Comment from Peter Saxon

I’ve long argued that streaming services like Pandora and Spotify would have little affect on radio audiences. So far, in Australia at least, I’ve been right but not necessarily for the right reasons.

The core of my argument was that since the invention of the radiogram and 8-Track in-car audio, radio has always co-existed with listener-owned music. And while the streaming companies that give you access to millions of songs curated to your own tastes do an awesome job of taking the user experience to another level, they have merely replaced the iPod as the personal player of choice and barely dented radio. 

However, there’s a fly in the ointment of my argument. You couldn’t buy advertising on my iPod. You can on Spotify and Pandora. Not only that, these upstart startups have the audacity to call themselves radio. Surely then, one would expect them to divide the market, siphoning off great scads of revenue from “real” or “proper” radio.
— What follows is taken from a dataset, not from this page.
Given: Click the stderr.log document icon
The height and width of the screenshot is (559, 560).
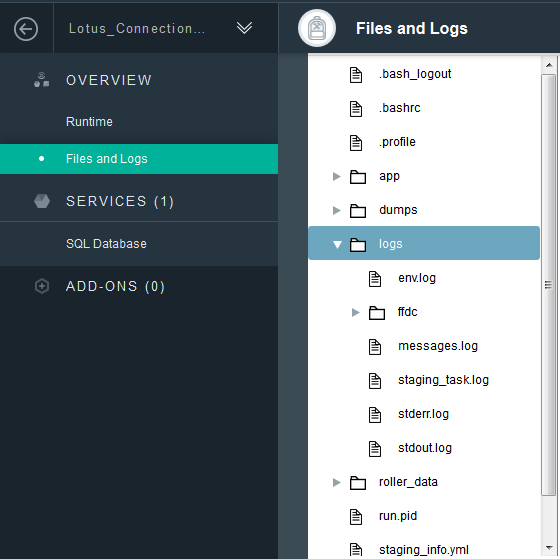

Or at least that’s what the pundits predicted.

Digital or new media in all it’s forms has had a dire effect on both Free to Air television and all forms of print. Yet, radio has thrived, increasing its revenue year-on-year every year since the end of the GFC. Up more than 6% in FY 2016 alone.

Incredibly, despite the widespread fragmentation of media, radio has maintained its share of the total advertising spend which has, for the past 30 years or so hovered around the eight per cent mark. In fact PwC predicts that commercial radio will still command 7.2 per cent of ad spend by the year 2020.

Meanwhile, FTA television is set to lose almost a third of it’s already depleted 25.5% share (as measured in 2015) and will have to make do with 18.5% of ad revenue by 2020. 

Newspapers, which were already down to 16.2% in 2015 (from historical highs of up to 40%) are expected by PwC to sink to as low as 10% by 2020.

Why is radio so resilient in the face of such aggressive and diverse opposition?

Well, for one thing (which I’ve said many times before) radio has adapted early and rather than fight new media, has embraced it and used it strategically to its advantage.

But here’s the bit that only time could have told and therefore hasn’t become apparent till recently: Far from eroding commercial radio revenues, the entry of streaming services has helped grow the market.

Many, me among them, feared that by labeling themselves as “radio” the streaming services would  confuse the marketplace, steal radio’s clothes and eat its lunch. Instead, all the hype surrounding the introduction of streaming has merely served to draw attention to the qualities of real radio. Advertisers have looked on the oft neglected medium with fresh eyes and seeing how it has evolved in the 21st century.

It is relatively recently that the term “audio” has been added to the advertising lexicon. There seems no reason why within the “audio” sector, real radio and streaming can’t happily co-exist as complementary platforms. While FTA television and print are in decline, audio is rising. Of course, with commercial radio being a mature and relatively stable industry, most of that growth comes from the streaming services.

Nonetheless, with all the recent turmoil surrounding programatic ad placements and accountability on digital platforms, as most advertisers have come to realise, radio remains the most reliable way to reach mass audiences cost effectively.